• _Stated exercise A_: In the forum thread about VETASSESS skills assessment, which unit group covers actuaries, mathematicians and statisticians?
• _Stated exercise B_: Summarize the forum thread about VETASSESS skills assessment in two sentences.
• _Stated exercise C_: Pick up the forum thread about VETASSESS skills assessment after its final sentence and continue it.

• _Selected text_:
Whew, that's a relief! I have an actuarial degree with about 6 years working experience as an actuarial analyst. I hope that is sufficient. In any case, I've submitted my documents to vetassess. 

Keeping my fingers crossed for a positive outcome!

All the best for your move!


----------



## gold4uin (Oct 12, 2012)

stbaugh13 said:


> Not as an Actuary, but you could be assessed as a Mathematician.


Since my wife has bachelors degree in Maths she could nominate ' Mathematician' occupation instead of
'Actuary'.

Coming to work experience she has worked as an Actuarial Trainee and Actuarial Analyst and 
that would come under same unit group 2241( Actuaries, Mathematicians, Statisticians) ideally 
that would be closely related ( or highly relevant ?) as per terms 
defined by Vetassess/ DIAC.

Actuaries and Mathematicians comes under Group A. 
Please read below. 

VETASSESS Skills Recognition - General Occupations requires applicants to hold –
a qualification which is assessed at the required educational level, in a highly relevant field of study to the nominated occupation, and
at least one year of employment completed at an appropriate level over the last five years in a field closely related to the nominated occupation is required for all nominated occupations.

• _Supplied entries_:

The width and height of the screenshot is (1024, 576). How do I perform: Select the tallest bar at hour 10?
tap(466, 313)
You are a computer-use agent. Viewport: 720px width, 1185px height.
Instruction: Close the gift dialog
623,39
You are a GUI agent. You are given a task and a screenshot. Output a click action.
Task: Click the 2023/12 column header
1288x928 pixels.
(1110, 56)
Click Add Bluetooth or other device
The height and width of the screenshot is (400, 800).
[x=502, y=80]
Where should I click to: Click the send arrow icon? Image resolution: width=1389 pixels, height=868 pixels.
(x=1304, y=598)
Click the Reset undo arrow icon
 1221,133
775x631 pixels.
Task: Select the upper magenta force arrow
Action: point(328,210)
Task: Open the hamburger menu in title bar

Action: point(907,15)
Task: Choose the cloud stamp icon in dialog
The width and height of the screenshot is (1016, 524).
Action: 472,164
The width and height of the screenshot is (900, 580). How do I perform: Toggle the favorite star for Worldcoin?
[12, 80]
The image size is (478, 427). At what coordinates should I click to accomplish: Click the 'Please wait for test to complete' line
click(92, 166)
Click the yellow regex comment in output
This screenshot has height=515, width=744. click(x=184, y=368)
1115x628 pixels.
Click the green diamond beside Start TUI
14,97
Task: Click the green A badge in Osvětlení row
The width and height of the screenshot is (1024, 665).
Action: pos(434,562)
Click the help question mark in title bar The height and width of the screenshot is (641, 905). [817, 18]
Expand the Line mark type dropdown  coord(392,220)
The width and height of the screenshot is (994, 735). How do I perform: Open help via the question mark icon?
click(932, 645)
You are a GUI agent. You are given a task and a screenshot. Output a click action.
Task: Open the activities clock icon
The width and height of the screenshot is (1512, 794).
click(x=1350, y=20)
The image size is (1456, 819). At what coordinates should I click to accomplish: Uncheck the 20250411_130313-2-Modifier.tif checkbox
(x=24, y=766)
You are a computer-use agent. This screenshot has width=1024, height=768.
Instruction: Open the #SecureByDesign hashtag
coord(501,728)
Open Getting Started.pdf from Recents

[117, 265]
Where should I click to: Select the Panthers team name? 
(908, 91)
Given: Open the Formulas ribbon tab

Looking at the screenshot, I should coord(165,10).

• _Written reply A_: Unit group 2241.

• _Written reply B_: One poster, who has an actuarial degree and about six years of experience as an actuarial analyst, has submitted documents to VETASSESS and hopes for a positive outcome. Another poster, gold4uin, says his wife could nominate Mathematician instead of Actuary because she has a bachelor's degree in maths and her work as an Actuarial Trainee and Actuarial Analyst falls under unit group 2241, and he quotes the VETASSESS requirement of a qualification in a highly relevant field plus at least one year of closely related employment over the last five years.

• _Written reply C_:
Highly relevant employment	Only paid employment which is highly relevant to the nominated occupation and at an appropriate skill level for the nominated occupation will be considered for assessment. This means that the major tasks undertaken in your everyday work should closely match major tasks usually undertaken in that occupation in Australia. The employment also must be paid and at the same skill level as your nominated occupation.
Closely related employment	For Points Test purposes, VETASSESS applies DIAC's definition of "closely related employment" to the nominated occupation. DIAC defines closely related employment as paid employment of at least 40 hours per fortnight in an occupation in the same Unit Group of ANZSCO (Australian and New Zealand Standard Classification of Occupations) as the nominated occupation. This implies that the employment should be at the same skill level as the nominated occupation and should draw on a similar skill set and subject matter. Usually closely related employment is in the same industry. The employment must also match the lead statement in ANZSCO for the nominated occupation.


----------



## ed1903 (Jun 30, 2013)

*IELTS type needed*

Hi everyone,



I am currently studying Master of Actuarial Science in Melbourne, Australia, and I'm planning to take IELTS test as part of the preparation for PR application. What type of IELTS do I need for the application, is it general training? And what score do I need?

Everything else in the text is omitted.